- AIM OF THE EXERCISE
Word for word, retype the lines from the one containing "Click the pink and blue logo shape" to the one containing "The height and" below, keeping both end lines and dropping the pictures.

- RECORD EXTRACTS
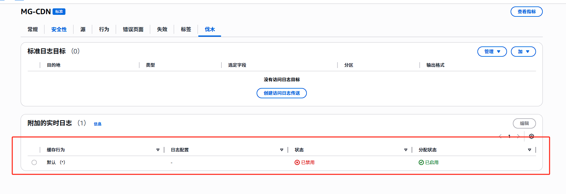Switch to the 安全性 tab
This screenshot has width=566, height=194.
(59, 29)
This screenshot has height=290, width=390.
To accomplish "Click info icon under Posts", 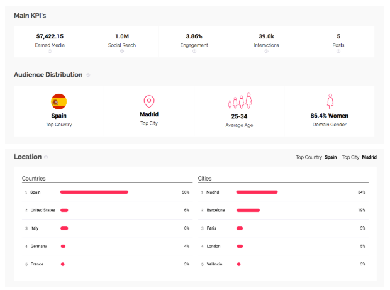I will pyautogui.click(x=338, y=52).
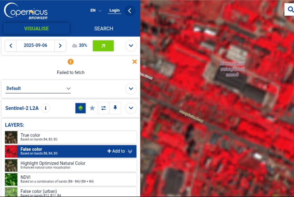Show the starred highlights icon
Image resolution: width=294 pixels, height=197 pixels.
point(92,108)
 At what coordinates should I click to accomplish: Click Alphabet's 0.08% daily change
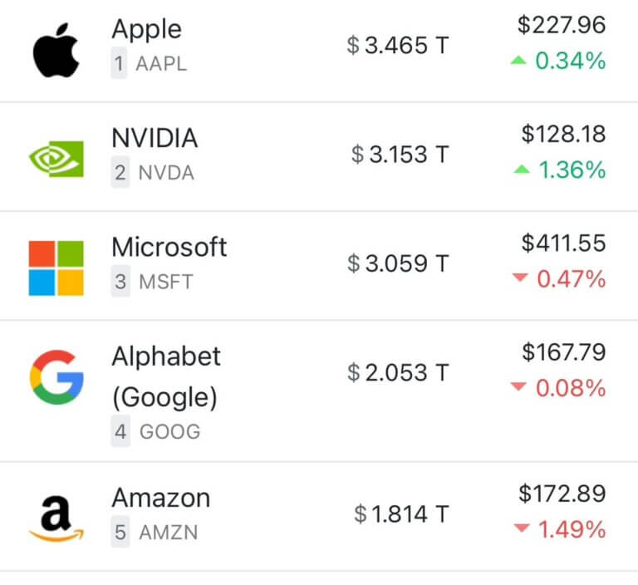click(x=571, y=388)
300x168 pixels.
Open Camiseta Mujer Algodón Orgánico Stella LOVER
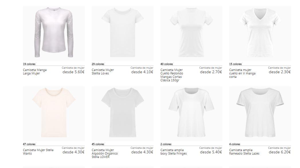pos(105,153)
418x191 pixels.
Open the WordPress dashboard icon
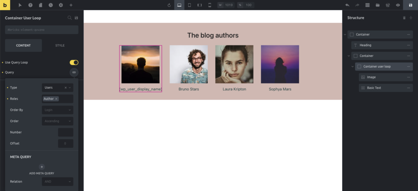388,5
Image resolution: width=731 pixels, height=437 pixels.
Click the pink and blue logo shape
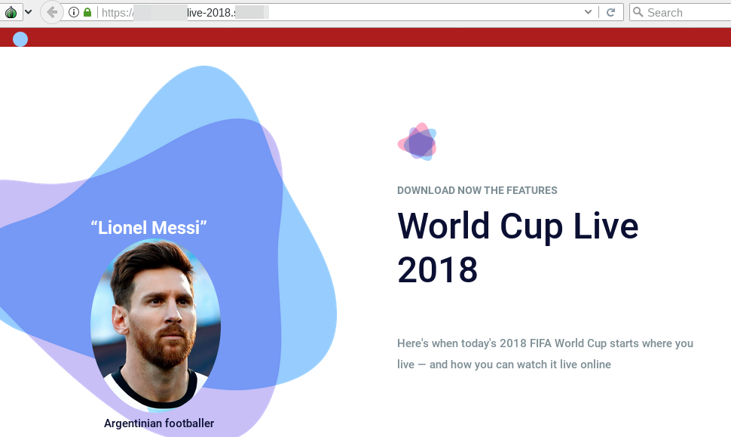pyautogui.click(x=417, y=141)
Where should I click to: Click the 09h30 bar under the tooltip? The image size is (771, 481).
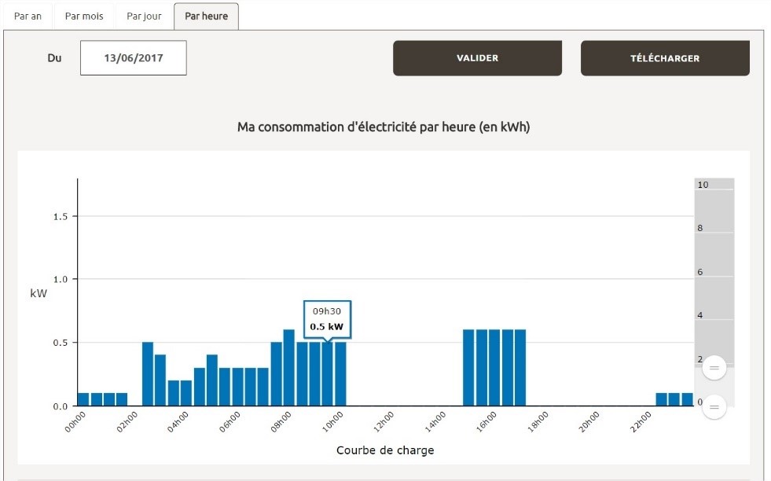tap(328, 374)
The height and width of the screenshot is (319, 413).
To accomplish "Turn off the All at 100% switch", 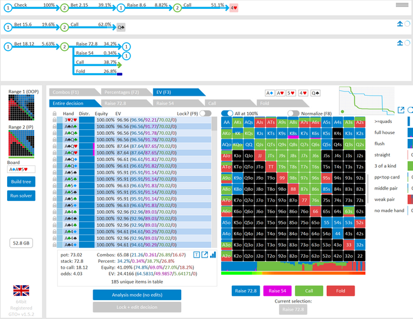I will coord(227,113).
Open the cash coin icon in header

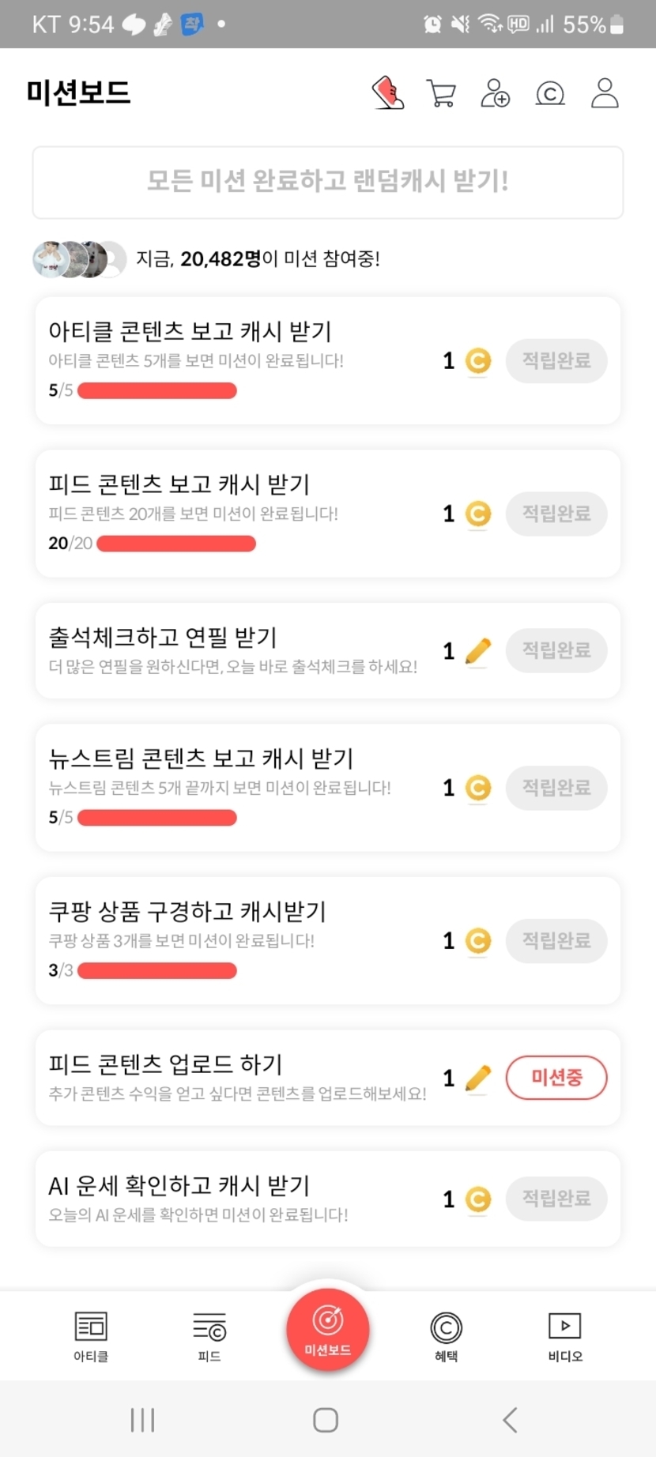(x=550, y=93)
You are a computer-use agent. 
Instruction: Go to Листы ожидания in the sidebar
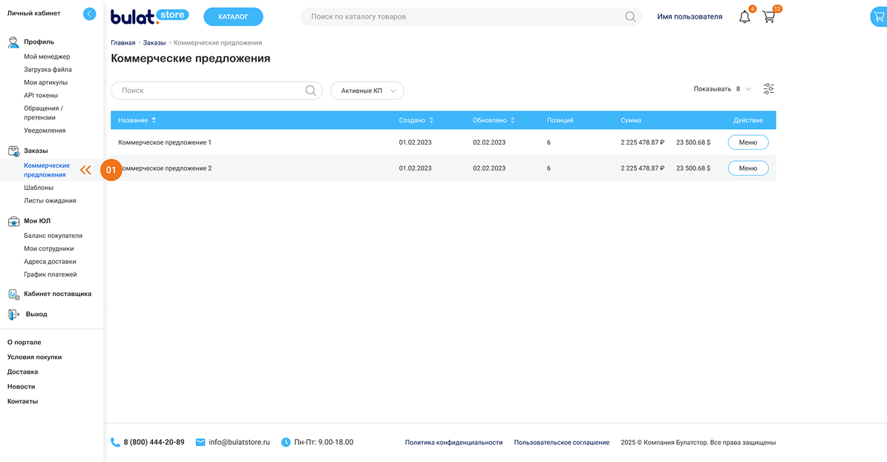point(50,200)
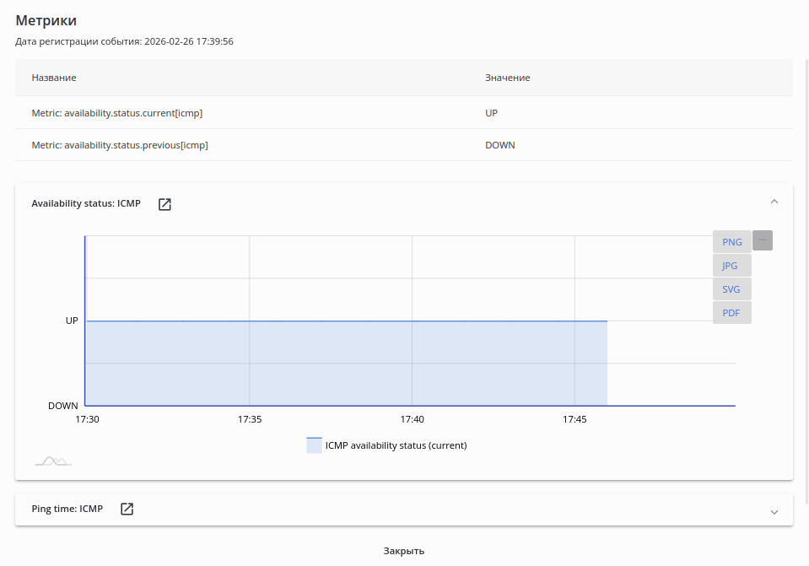Viewport: 809px width, 566px height.
Task: Export the chart as PDF
Action: (x=731, y=313)
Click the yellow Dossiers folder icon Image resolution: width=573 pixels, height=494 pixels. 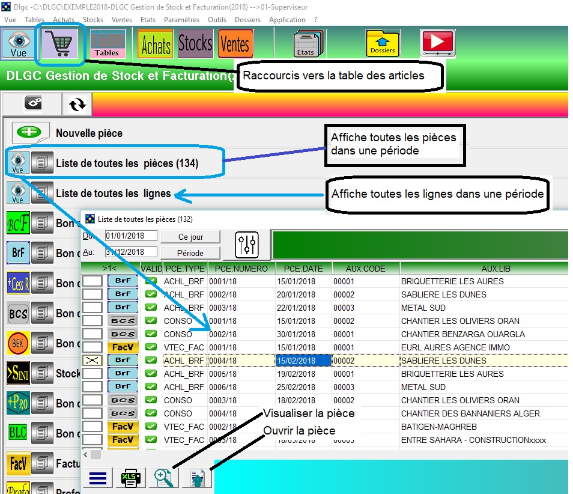tap(383, 44)
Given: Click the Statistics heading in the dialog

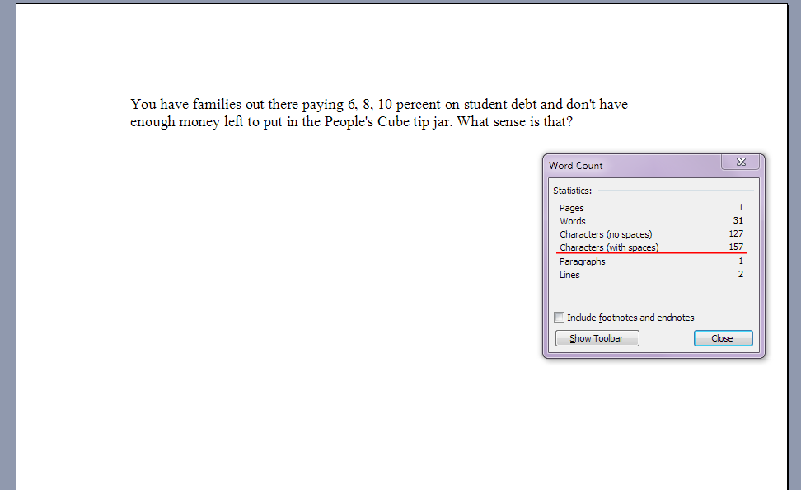Looking at the screenshot, I should (x=572, y=191).
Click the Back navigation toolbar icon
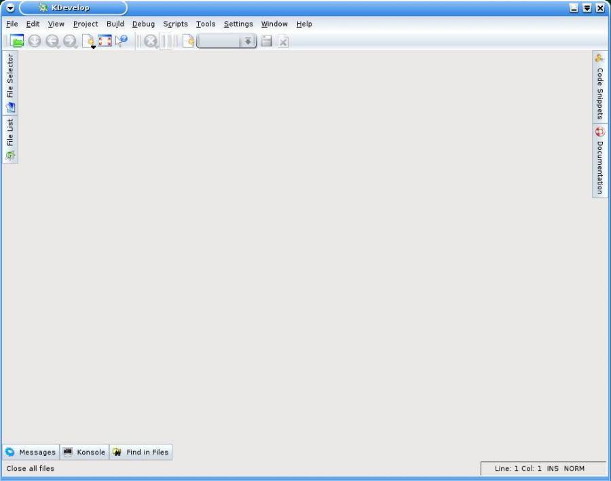611x481 pixels. point(52,41)
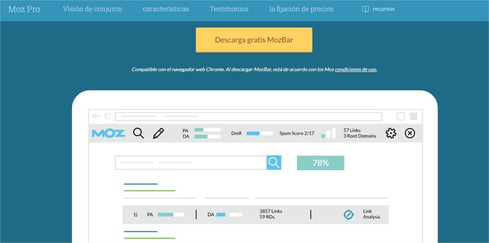
Task: Click the blue search button icon
Action: pos(274,163)
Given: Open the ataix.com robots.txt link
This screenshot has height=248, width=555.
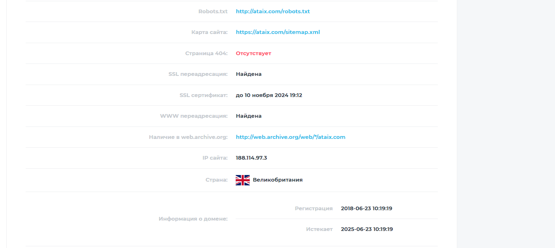Looking at the screenshot, I should [273, 12].
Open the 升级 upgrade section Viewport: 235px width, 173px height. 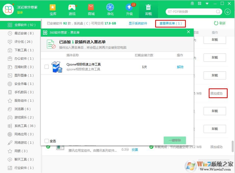point(129,10)
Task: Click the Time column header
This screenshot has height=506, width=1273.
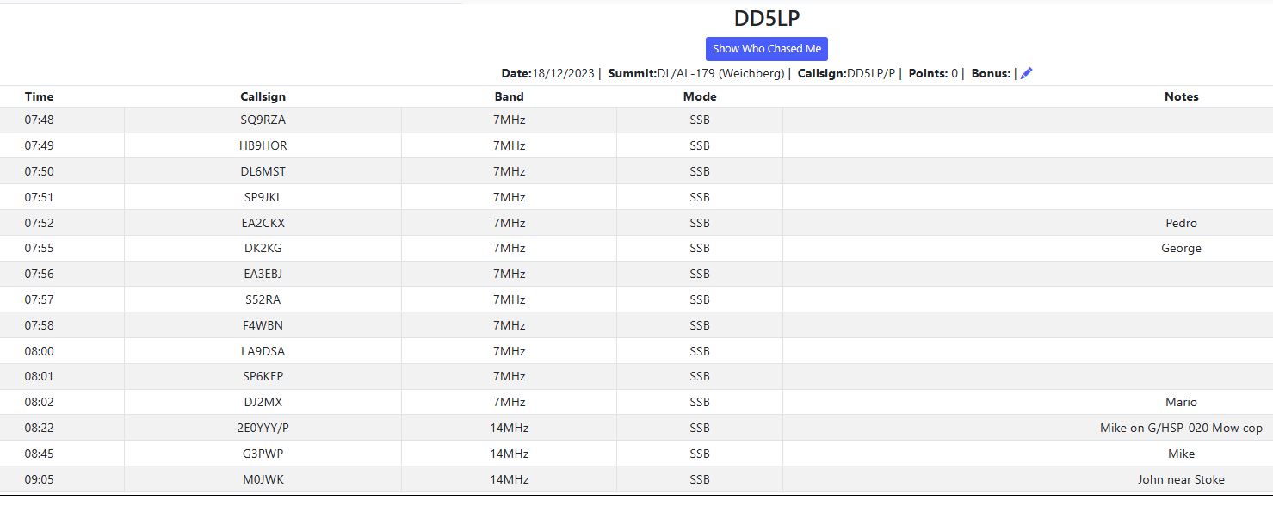Action: tap(39, 96)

- SOLUTION
Click the pink and blue logo shape
pyautogui.click(x=417, y=141)
Where should I click to: Click the 09h30 bar under the tooltip? The image size is (771, 481).
tap(328, 374)
The height and width of the screenshot is (319, 413).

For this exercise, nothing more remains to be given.